TASK INSTRUCTIONS: Only lines holding "computer" are wanted; copy each of them from the records below.

Items from a data source:
# # # # #

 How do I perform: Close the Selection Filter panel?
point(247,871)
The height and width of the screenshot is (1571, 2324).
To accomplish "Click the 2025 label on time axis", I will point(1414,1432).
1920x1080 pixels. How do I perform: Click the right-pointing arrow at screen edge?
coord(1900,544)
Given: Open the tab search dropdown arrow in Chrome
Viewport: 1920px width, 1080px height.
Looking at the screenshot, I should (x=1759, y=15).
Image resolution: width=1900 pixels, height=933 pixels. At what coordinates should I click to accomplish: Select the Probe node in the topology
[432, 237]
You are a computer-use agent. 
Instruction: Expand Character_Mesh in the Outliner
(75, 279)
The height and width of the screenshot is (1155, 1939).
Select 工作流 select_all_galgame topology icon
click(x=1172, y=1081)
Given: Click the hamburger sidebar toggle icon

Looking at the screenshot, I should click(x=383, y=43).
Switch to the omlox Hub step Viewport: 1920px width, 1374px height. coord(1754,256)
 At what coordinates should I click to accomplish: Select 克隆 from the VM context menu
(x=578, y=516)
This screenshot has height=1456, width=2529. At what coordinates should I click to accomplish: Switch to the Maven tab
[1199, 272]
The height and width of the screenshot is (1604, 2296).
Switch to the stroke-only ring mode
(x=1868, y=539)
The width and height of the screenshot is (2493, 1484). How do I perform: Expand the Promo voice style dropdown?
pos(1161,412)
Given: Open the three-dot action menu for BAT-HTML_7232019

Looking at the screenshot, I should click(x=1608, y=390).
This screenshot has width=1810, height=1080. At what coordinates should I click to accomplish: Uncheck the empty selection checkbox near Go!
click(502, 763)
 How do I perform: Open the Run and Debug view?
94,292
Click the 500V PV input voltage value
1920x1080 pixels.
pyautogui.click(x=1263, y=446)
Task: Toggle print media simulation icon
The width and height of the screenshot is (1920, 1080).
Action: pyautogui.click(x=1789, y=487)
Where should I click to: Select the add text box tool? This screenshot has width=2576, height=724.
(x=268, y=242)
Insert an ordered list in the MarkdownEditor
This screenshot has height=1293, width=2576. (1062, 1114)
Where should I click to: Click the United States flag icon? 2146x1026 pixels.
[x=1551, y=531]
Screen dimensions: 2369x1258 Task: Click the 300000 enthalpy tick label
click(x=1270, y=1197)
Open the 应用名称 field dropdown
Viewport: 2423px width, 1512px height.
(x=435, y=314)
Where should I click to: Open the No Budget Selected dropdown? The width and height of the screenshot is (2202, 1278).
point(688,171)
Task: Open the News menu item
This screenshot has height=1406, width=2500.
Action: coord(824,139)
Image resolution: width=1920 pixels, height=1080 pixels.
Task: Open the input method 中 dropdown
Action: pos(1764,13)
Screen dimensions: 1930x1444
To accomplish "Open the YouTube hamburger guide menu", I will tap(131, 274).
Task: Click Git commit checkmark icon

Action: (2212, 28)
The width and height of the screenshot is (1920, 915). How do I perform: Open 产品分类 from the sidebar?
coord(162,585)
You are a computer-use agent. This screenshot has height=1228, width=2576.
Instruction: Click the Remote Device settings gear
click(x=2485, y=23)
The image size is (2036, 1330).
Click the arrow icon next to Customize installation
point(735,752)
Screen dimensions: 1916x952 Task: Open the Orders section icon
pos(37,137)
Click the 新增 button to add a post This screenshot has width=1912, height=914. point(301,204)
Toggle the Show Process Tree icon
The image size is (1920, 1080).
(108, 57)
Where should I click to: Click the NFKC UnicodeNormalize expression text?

# # # # #

TASK RESPONSE:
You are a computer-use agent. 
You are a computer-use agent. This screenshot has height=1228, width=2576.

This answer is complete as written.